Pictured above: Darryl Kerrigan is an ideas man – an iconic piece of Australia’s equally iconic movie industry.
I have some friends who look at what Toby and I do and say “wow! I would love to be creating my own business too. But I don’t have any idea what I could possibly do…”
Enter (drumroll please…) this post!
In this post I am going to give you a framework for how you should think about idea generation and some suggestions on how to generate ideas based on my experience. What I won’t cover is how to evaluate and choose which idea to pursue. I will save that for a later post.
A Framework for Idea Generation
If you are in a position where you don’t currently have any business ideas to pursue, then your goal is to generate A LOT OF IDEAS. In order to accomplish this there are a number rules which can help us:
You are not allowed to evaluate an idea at this point. This stifles creativity and flow. Every idea is treated equal. And as soon as you think of one…
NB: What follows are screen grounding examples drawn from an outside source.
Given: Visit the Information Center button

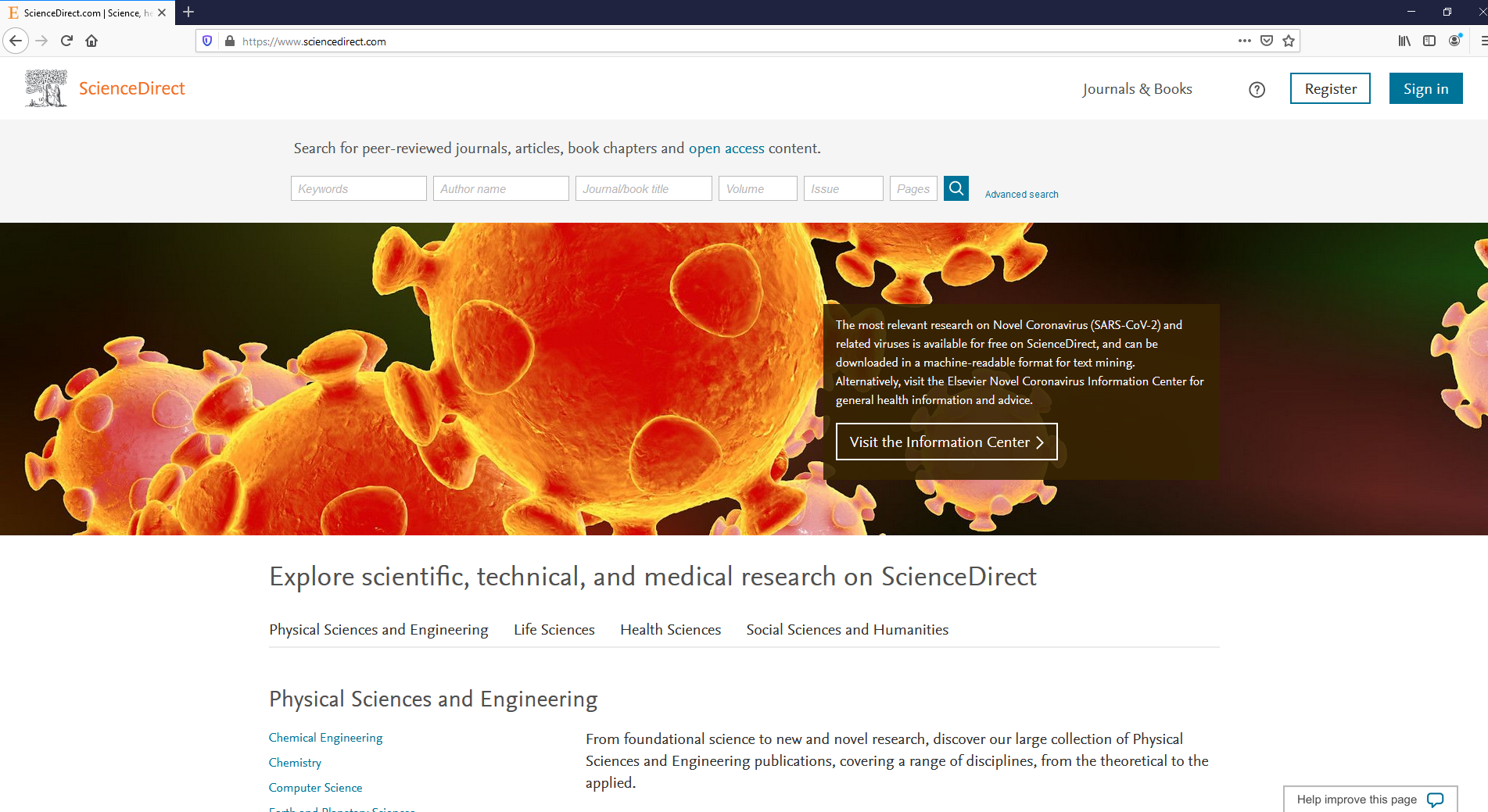Looking at the screenshot, I should click(x=946, y=442).

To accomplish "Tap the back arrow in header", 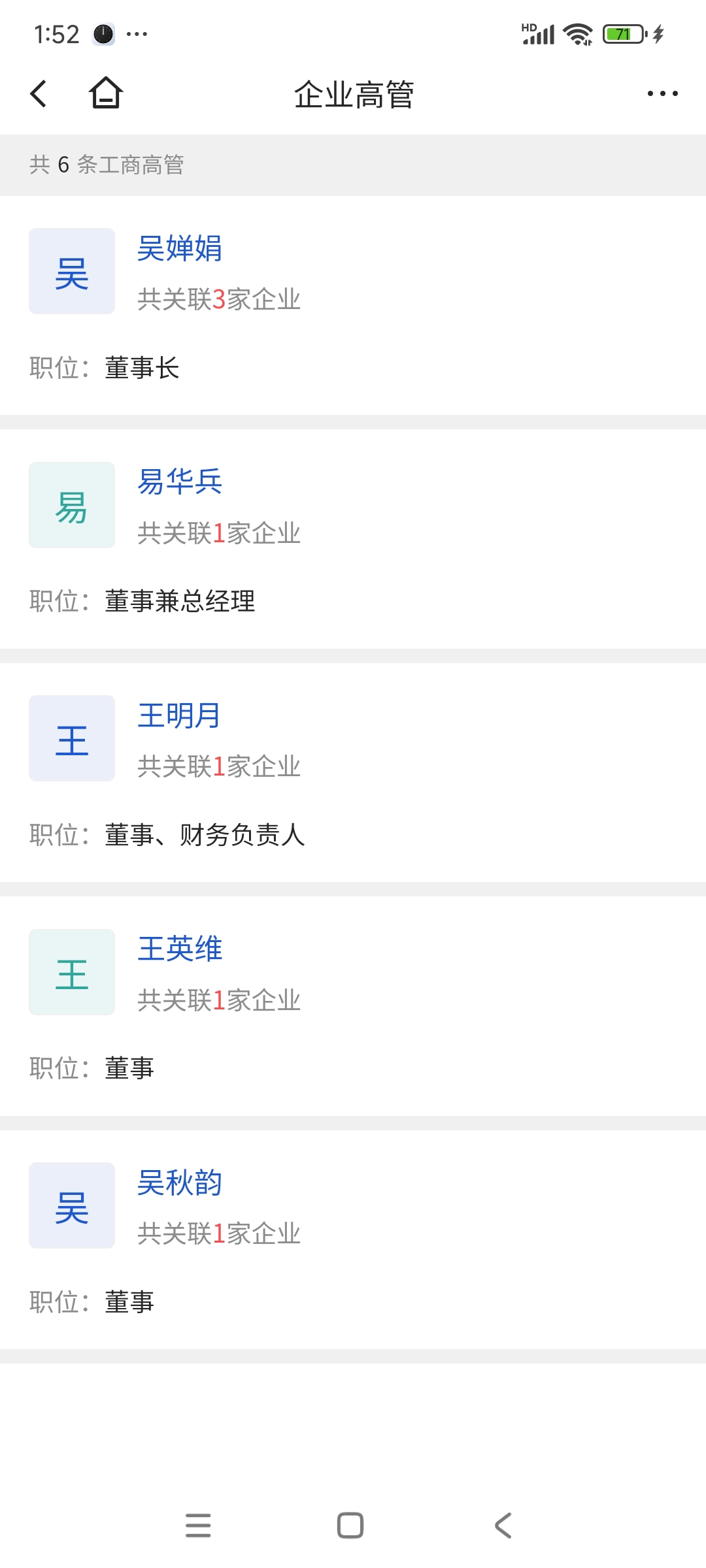I will coord(39,93).
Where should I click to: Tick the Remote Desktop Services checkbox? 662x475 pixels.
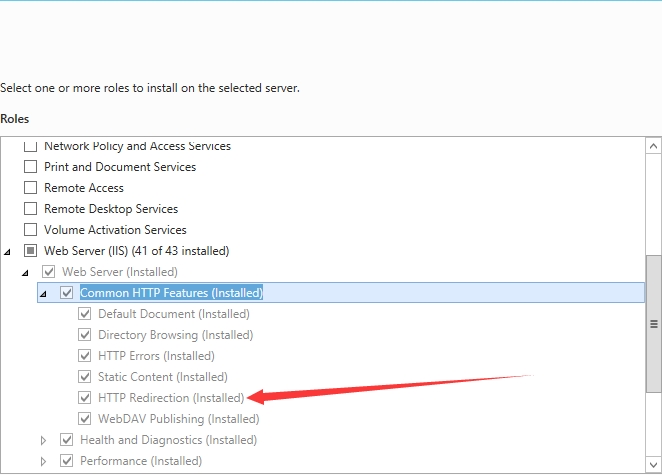click(30, 209)
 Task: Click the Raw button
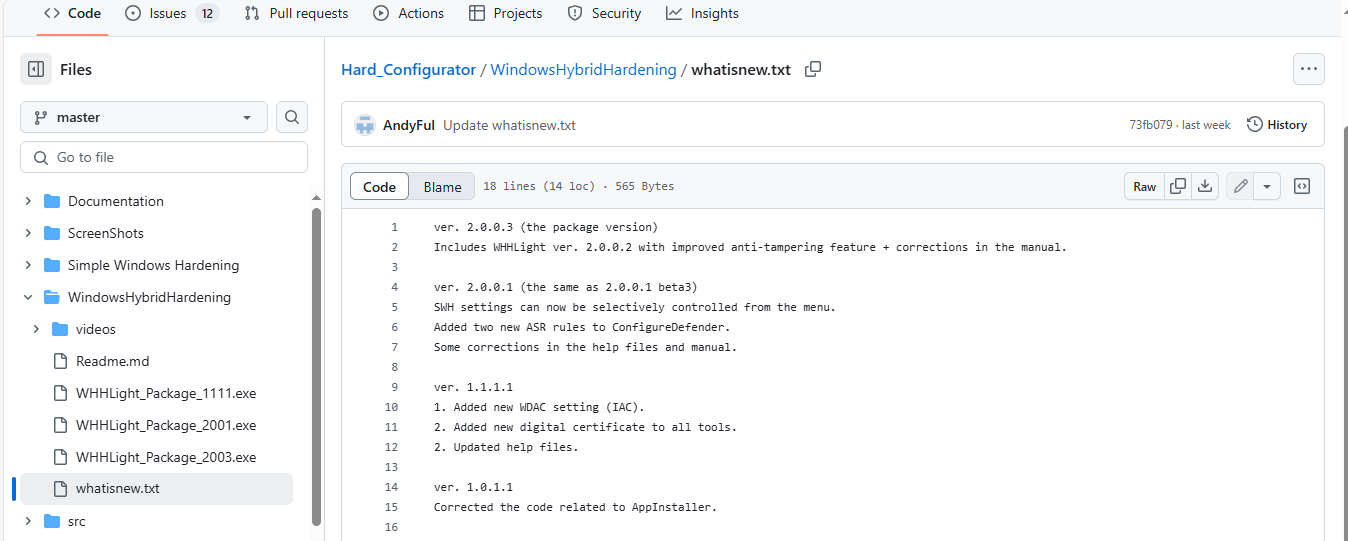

You must write it down. Write down every single idea.
Give yourself at 1-2 weeks as a timeframe for generating ideas.
When you are on a roll keep going. Sometime in that 1-2 week timeframe you will find you think of one idea, then all of a sudden another and another. At this point, don’t stop! Keep trying to think of ideas until your brain starts to sizzle.
I cannot overemphasize how important the framework above is when you are trying to generate business ideas. I have been through the same process multiple times now and (combined with the below suggestions) it will result in a long list of ideas.
Here are a few ideas on how to get the ideas flowing…
Step I: What do I hate
Think of all things which you despise doing and start writing them down. These are pain points, and if you despise something it is more than likely others feel the same way.
As an example, a few things I do not like:
ironing. (no surprise here)
shavers – I think my electric shaver is too large and chunky to be portable.
work/business shoes. They are not comfortable to walk in and those that are often do not look good.
preparing my food every night for the next day – it takes me on average 15 mins each night and I find it boring.
Receiving bills in the mail. It is a piece of paper I now have to keep track of.
putting clothes out on the line to dry. Surely there has to be a better way… and I do not want to use a dryer.
Socks. How can it be that so many brands of socks are not super comfortable.
Recognise these are all pet peeves. Some might be things which you dislike too, but some are things you would look at and say “who would care about that?”. These are the ideas worth considering – the ones weird people would care about. Weird people = passionate customer base = easier growth and traction.
Keep in mind: the best ideas tend to come from things you dislike about a topic or area of interest which you know intimately.
Step II: Things which I can do better than the average person
If you can do something better than the average person, you have the potential to teach those skills to others. It is an all too common mistake to believe you MUST be an expert to be a relevant teacher.
If you find your friends, family or workmates turn to you for advice on particular topic then you probably have a skill which you can teach other people.
Step III: Things which haven’t changed in a long time
I once read a story about the founders of method and it blew me away. They, like me, knew they wanted to be running a business but didn’t know what they wanted to start. So they started looking around to see what products or industries had not changes in a long time.
They settled on cleaning products! Of all things what a boring product to think you could reinvigorate. But they did and have a look how beautiful their product design is and checkout their site to see their quirky attitude to go along with it – methodhome.com.
This same methodology can be applied to other products or industries.
(Side note: my idea for a product which has never changed is a bucket. Something useful, everyone has one but for some reason I feel like they are not as cool or tough as they should be.)
Step IV: Browse lists of companies
In order to further expand on our now budding list of ideas we can look at what other businesses are doing for some inspiration. A great place to find this is through successful business lists or business award lists. Here are a few to get you started:
Inc 5000 List (United States)
Fast Track 100 (United Kingdom)
BRW Fast 100 (Australia)
When you find a business which perks your interest, here are a few question you can ask yourself:
How can I do this on a different scale? e.g. Different geographical target.
How can I market this business to a different customer audience?
Can I apply the same business model to a different market or industry?
Can I produce a similar product or service on a different platform? Distribute the product or service differently.
If there is one thing about this industry or niche which is really challenging and costly for a business to handle, could I build a business which eliminated this challenge? e.g. served the market in a different way as to avoid having to address this challenge and thus create a unique strategy.
The point of this post is to get you to generate a lot of ideas. Do not think too hard! The temptation is to evaluate an idea before you put it down. Don’t! Write it down straight away, no hesitating.